MANILA – The Department of Health (DOH) is still studying the amount of additional taxes to be levied on sweetened beverages and junk food.
“Ito po ‘yung pinag-aaralan pa rin natin sa ngayon, magkano ‘yung kailangan pa natin dahil alam natin nakakakuha na tayo ng sin taxes from alcohol, from tobacco, from heated tobacco products and vape (This is what we are currently studying, how much do we still need because we know we get sin taxes from alcohol, tobacco and vape products),” said DOH officer-in-charge Undersecretary Maria Rosario Vergeire in an online media briefing on Friday.
About 59 percent or PHP155 billion of the DOH’s 2022 budget came from sin taxes, Vergeire noted.
“So, ganito po ‘yung gusto nating makita (this is what we want to see) in the coming years that these sin taxes can fund the different interventions that we do to provide Universal Health Care for everybody,” she said.
Citing the country's data, Vergeire said obesity is already a public health concern as it has shown a sustained increase from 31 percent in 2015 to 37 percent in 2018.
She noted that sweetened beverages and junk food can contribute to obesity as they become lifestyle factors.

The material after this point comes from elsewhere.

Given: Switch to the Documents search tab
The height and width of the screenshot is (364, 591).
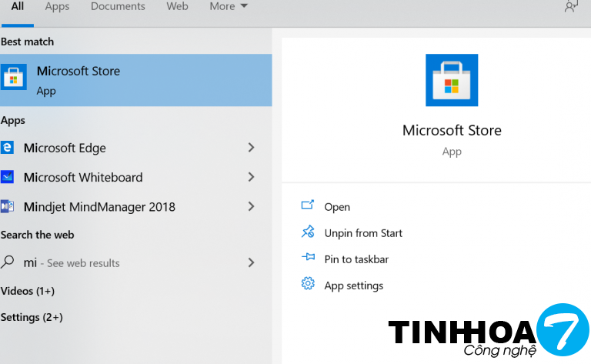Looking at the screenshot, I should tap(118, 7).
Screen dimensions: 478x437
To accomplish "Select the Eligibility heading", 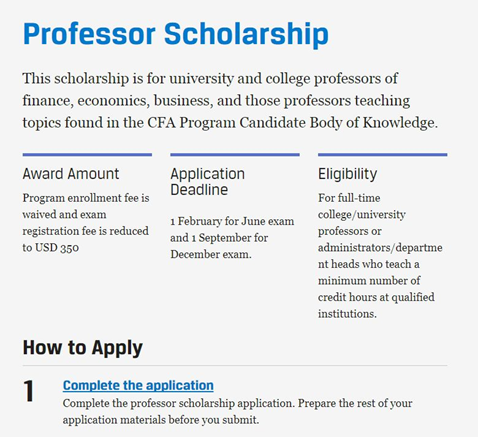I will pos(347,174).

“May mga pag-aaral na kapag ang bata naumpisahan sa mga ganitong klaseng pagkain paglaki nila obese din sila at pumapasok na ‘yung mga risk nila sa iba’t ibang non-communicable diseases (There are studies that when kids start on these foods, they grow up obese and they become at risk for non-communicable diseases),” she said.
Earlier, data from Global Adult Tobacco Survey have shown that the number of smokers in the country decreased to 24 percent from 30 percent when the Sin Tax Law was passed in 2012.
Meanwhile, data from the Department of Science and Technology – Food and Nutrition Research Institute Expanded Nutrition Survey showed that smoking prevalence in the country declined from 31 percent in 2008 to 20 percent in 2019.
Apart from funding, Vergeire said sin taxes help the DOH regulate and control lifestyle risk factors like smoking and drinking which cause non-communicable diseases resulting in an additional burden to the country’s economy. (PNA)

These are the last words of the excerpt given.